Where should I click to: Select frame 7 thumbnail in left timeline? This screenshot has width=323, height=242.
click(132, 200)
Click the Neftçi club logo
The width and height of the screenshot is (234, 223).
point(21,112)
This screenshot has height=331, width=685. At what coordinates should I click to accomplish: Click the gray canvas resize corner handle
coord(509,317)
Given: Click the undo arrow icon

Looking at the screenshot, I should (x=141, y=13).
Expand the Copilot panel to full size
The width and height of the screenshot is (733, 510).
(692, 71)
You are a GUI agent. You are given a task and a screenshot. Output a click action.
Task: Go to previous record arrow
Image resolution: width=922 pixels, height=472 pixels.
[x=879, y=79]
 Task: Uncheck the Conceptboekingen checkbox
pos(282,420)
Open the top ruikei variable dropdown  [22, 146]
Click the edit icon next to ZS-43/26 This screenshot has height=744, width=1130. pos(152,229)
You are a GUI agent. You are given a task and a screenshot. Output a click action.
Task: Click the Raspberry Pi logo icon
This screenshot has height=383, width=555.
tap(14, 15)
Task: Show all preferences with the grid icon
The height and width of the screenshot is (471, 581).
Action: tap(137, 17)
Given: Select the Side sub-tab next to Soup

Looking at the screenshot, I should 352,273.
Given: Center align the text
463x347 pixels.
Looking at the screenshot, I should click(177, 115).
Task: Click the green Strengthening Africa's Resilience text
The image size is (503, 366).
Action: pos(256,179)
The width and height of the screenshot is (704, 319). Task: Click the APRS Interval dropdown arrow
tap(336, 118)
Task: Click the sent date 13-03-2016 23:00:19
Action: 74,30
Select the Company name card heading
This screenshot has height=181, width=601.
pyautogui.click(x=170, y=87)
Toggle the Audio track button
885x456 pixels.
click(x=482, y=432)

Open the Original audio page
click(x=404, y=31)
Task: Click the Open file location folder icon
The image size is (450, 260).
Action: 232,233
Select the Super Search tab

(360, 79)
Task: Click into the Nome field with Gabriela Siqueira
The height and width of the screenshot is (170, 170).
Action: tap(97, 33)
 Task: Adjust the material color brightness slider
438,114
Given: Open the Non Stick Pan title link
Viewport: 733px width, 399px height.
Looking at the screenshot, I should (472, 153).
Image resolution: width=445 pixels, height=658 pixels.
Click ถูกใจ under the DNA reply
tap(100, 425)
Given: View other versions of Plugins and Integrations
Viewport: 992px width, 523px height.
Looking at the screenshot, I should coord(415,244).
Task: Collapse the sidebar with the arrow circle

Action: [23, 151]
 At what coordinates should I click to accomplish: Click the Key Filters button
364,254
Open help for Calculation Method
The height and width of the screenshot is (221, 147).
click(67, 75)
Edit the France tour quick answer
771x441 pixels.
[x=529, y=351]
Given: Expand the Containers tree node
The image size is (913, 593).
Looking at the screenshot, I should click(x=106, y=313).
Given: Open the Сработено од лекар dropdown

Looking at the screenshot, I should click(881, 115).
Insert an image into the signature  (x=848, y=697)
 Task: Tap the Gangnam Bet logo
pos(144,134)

───

• [WHAT NEEDS TO BE DONE]:
Find the word "text" in the records. Copy every line it appears in.

• [EXERCISE SOLUTION]:
Given: Center align the text
Task: Click the green Strengthening Africa's Resilience text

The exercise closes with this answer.